Biazos v Begley

Case

[1992] QCA 186

23 June 1992

No judgment structure available for this case.

[1992] QCA 186

COURT OF APPEAL

MACROSSAN CJ

DAVIES JA
DEMACK J

CA NO 104 OF 1992

M G BIAZOS  Respondent

v.

MATHEW DANIEL BEGLEY  Applicant

BRISBANE

DATE 23/6/92

JUDGMENT

THE CHIEF JUSTICE:  This is an application for leave to appeal against sentence.  The applicant pleaded guilty to an assault occasioning bodily harm.  The offence took place in the night‑time and the applicant was in fact in company with two other persons.  He was a 20 year-old kitchen-hand earning $150 a week.  He was fined $400.

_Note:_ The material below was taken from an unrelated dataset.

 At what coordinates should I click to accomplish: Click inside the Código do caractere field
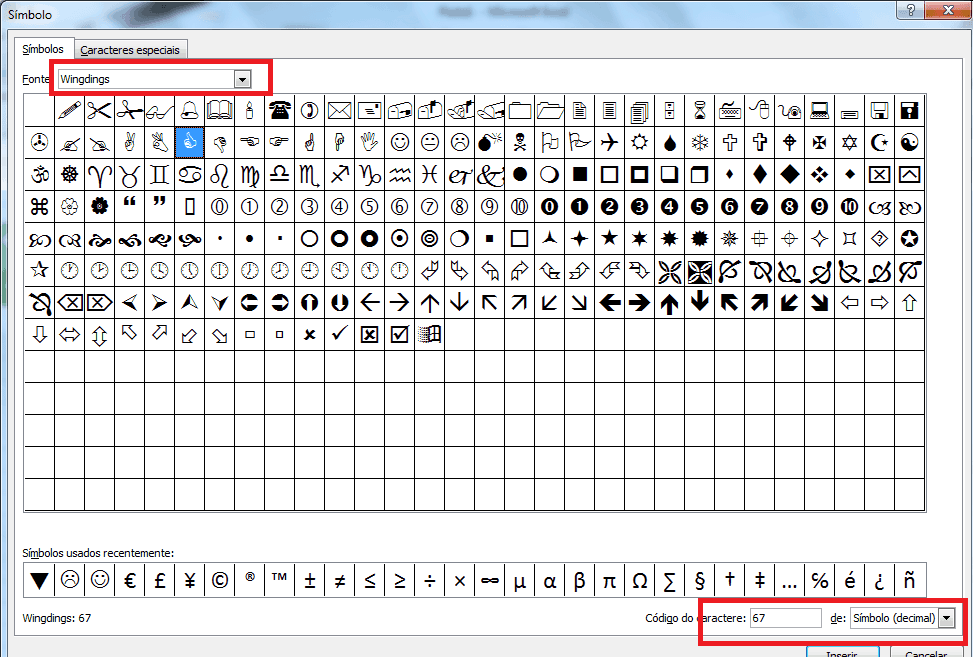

It is true that the applicant had no previous convictions but the circumstances of the offence were not minor.  He was, after all, in company and it took place at night.  The three offenders called on the complainant and reading from the affidavit of the duty solicitor who represented the complainant below, we see that this occurred; having called on the complainant, the defendant asked the complainant, if he, the complainant, had dobbed the applicant's brother in for stealing cars, and the complainant is then said to have said, "Yes, what about it?", pushing the applicant.  That appeared to start off an escalation.

The applicant's retaliated by a knee to the groin of the complainant and a punch to his ribs.  The complainant then responded but one of the applicant's companions, then as it is said, stood in for the complainant.  The material, which is scanty, does sufficiently indicate that the visit by the three persons involved in this episode together, was because they had planned to prevent what they called a "dobbing in" by the complainant to police authorities.  The episode commended aggressively and the violence, once the three visitors confronted the complainant, promptly occurred.

In fining the applicant, I am not able to say that I detect any error in the approach adopted by the Magistrate.  The elements of being in company, the aggression, the purpose behind it all and the fact that there was a night visit are serious features.  No complaint really is directed against the amount of the fine before us.  The claim is made that the Magistrate, instead of convicting and fining, should have imposed, say, an order for community service or adopted some other approach which would have avoided a conviction.  I do not say that such an approach would not have been open to the Magistrate but it is not one that he adopted.  The question for us is whether the penalty imposed was one which in any way was manifestly excessive entitling us to interfere.  In my opinion it was not and I would accordingly refuse the application.

DAVIES JA:  I agree.

DEMACK J:  I agree.

THE CHIEF JUSTICE:  The application is refused.